I just completed what will be the last business trip I’ll take in my existing role in Microsoft… my new position will not be hugely different from what I’m doing now, I’ll still be involved in many of the same conversations, I’ll still be with Microsoft, but I will have a slightly different focus. More on that in a later post.
For now I thought it might be worthwhile reflecting a little on 2009 MSC Malaysia Open Source Conference which has been running in Kuala Lumpur this week.
I learned a few things during the week that are probably worth sharing, and I got the opportunity to talk a little about some of the work Microsoft has been doing with open source communities as we have slowly found our feet.
For anybody who is interested, my presentation is linked here as PDF, XPS, PPTX.
I would have posted it as ODP as well, but could not find a tool in OpenOffice.org to strip out personal notes and other none essential data from the file. This function is really important for any organization that is releasing documents into the public domain, especially Government organizations. I’m sure it is in there somewhere, I just couldn’t find it.
Anyway, the first and least significant lesson for me from the event related to the tools that we were asked to use. The conference organizers wanted to have all presentations delivered using a combination of Fedora (or Ubuntu) and OpenOffice.org. I’ve looked quickly at OpenOffice.org several times but never really used it in anger, so I figured this would be a good excuse to do so. I’m a Microsoft guy so you would expect me to say that my experience was not great, it wasn’t and you’ll find some of the details in my twitter stream.
The bottom line is that on the day of the presentation we had to run through the deck on the actual machine that was going to be used for the presentation correcting graphics, fonts and other details to ensure that they all rendered correctly. This was a bit of a surprise to me given all the “beauty, elegance and transparent cross platform interoperability” statements I read on the internet. Actually it was not a surprise at all, but it was interesting to experience it all first hand.
At the end of the day the tools did their job and the presentation seemed to go well enough, so I can’t really complain.
The second lesson, and one that I thought was much more significant was around how closely aligned we are to many of the voices currently supporting an increased level of usage of Open Source Software in the Malaysian government.
The panel session that ran right before my presentation had a title that was along the lines of “Surviving the Economic Crisis using Open Source Software”. Representatives from Sun, RedHat and the BSD project all independently said in one way or another “you can’t pay the bills with Open Source Software, you have to have business model that supports it”, and then went on to explain what their business model was.
In many ways this isn’t dissimilar to Microsoft, in any future I can foresee we will still have our core business model but increasingly we are finding ways that Open Source complements that model, delivering an increased level of value to our customers, partners and to developers.
The final thing I learned at the conference was really a reflection of the way that Open Source is viewed in the marketplace in Malaysia.
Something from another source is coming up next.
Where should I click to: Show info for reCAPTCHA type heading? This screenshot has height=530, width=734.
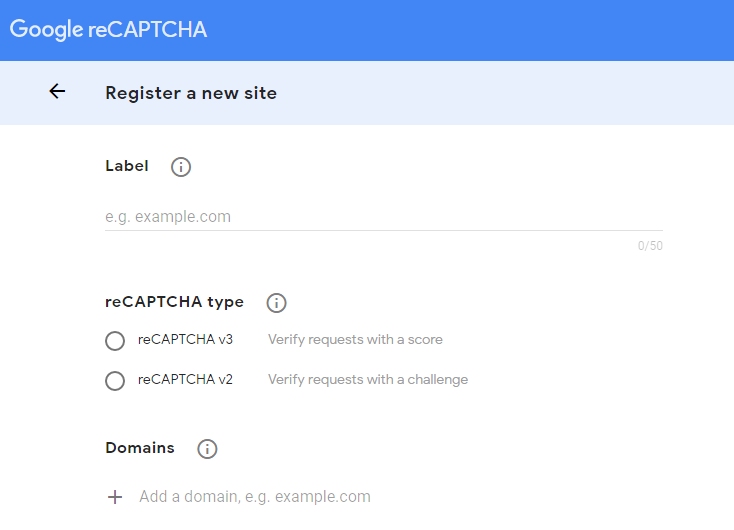[x=276, y=303]

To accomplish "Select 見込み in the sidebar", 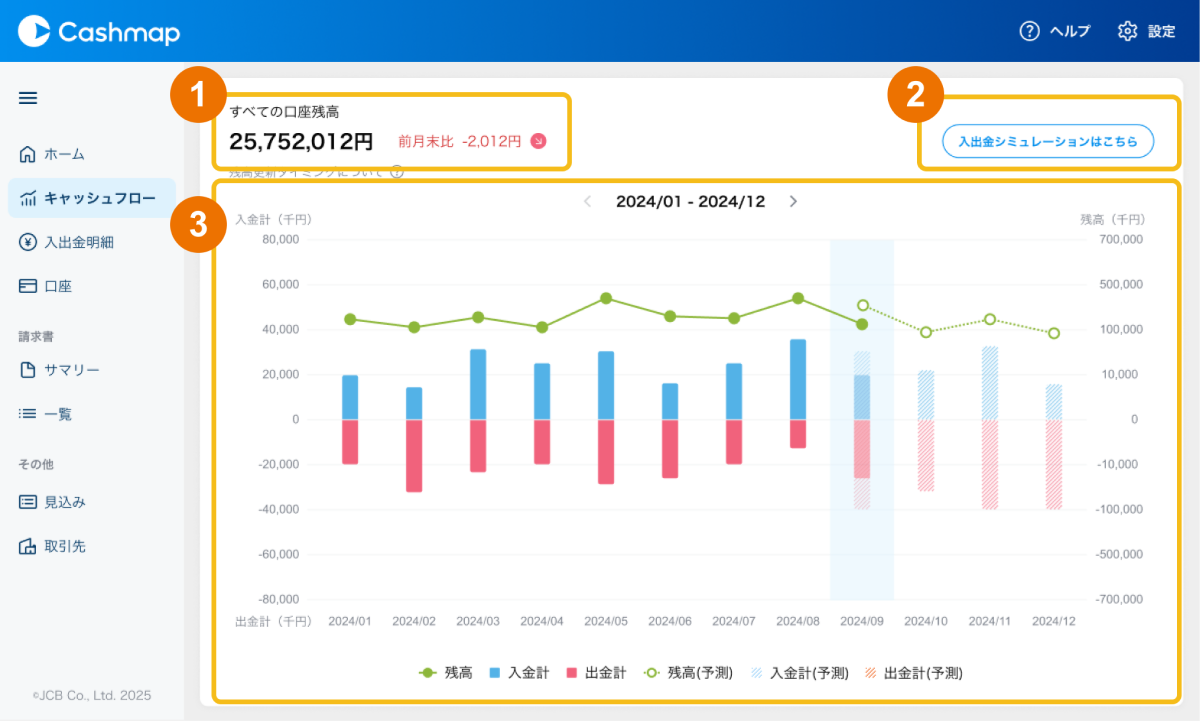I will (x=65, y=502).
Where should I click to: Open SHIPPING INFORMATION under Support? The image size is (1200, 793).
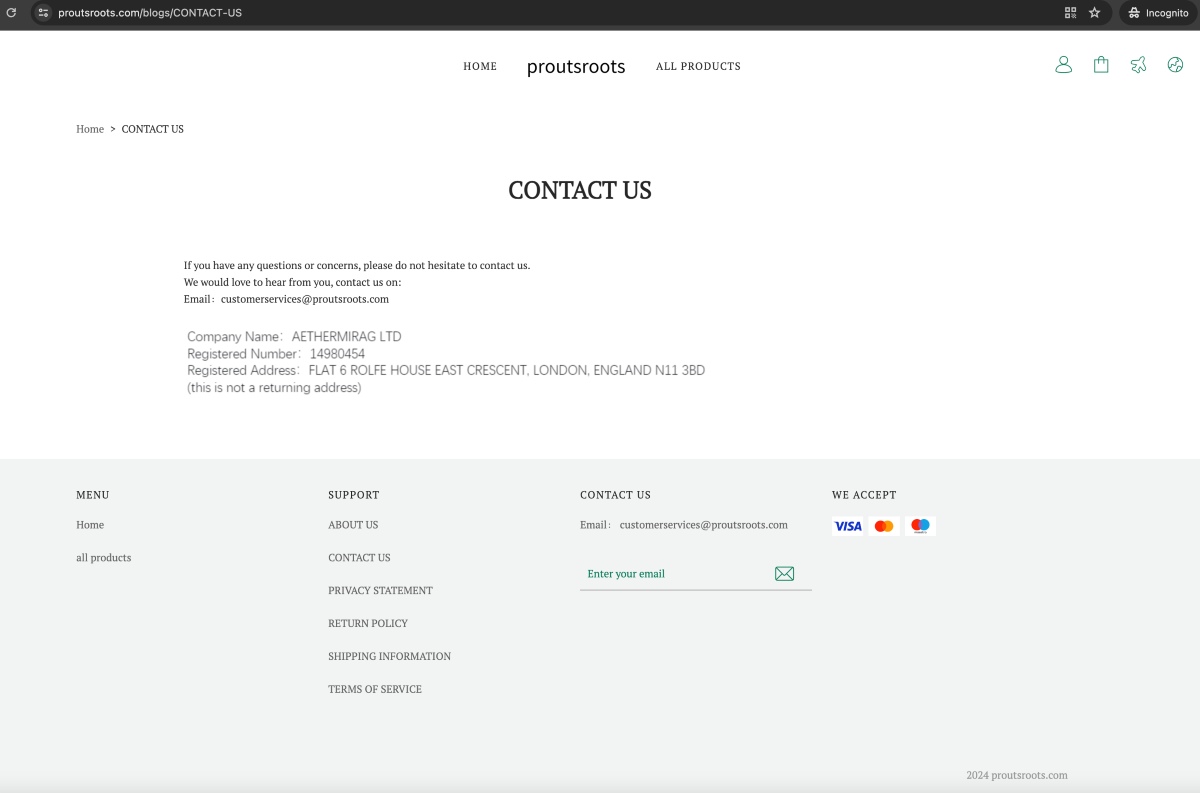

I’d say that I met with two distinctly different groups at the conference, one group who are building businesses around open source software and are principally pushing for a diversity of skills in the Malaysian marketplace, and a second who want everything to be free and are pushing for a wholesale adoption of open source software across the government and beyond.
For the first group, I think Microsoft has a strong role to play alongside anybody who is building a software businesses in Malaysia, regardless of the way they choose to develop that software or the platform that they choose to develop it on.
Being a Microsoft employee at an Open Source Software conference is an interesting experience, but an increasingly satisfying one. Several years ago when I first participated in such an event it was clear that we were the outsiders (duh!), today things have evolved to a point where these types of conference lead to some really interesting and useful conversations.
All up, I had a great time in KL this time around, I got to spend a little time with a handful of the individuals that have taught me so much about working in this environment over the last few years and I got to meet a few new people as well. I hope that I both added something useful to the overall conversation at the conference, and will get the opportunity to come back and participate again in future years.
At the end of the day, as I said in my presentation, I think these conversations are all about co-existence which includes open engagements from everybody involved. The collective good and progress of the industry inevitably means progress for all concerned. That’s evolution. History has proven this time and again.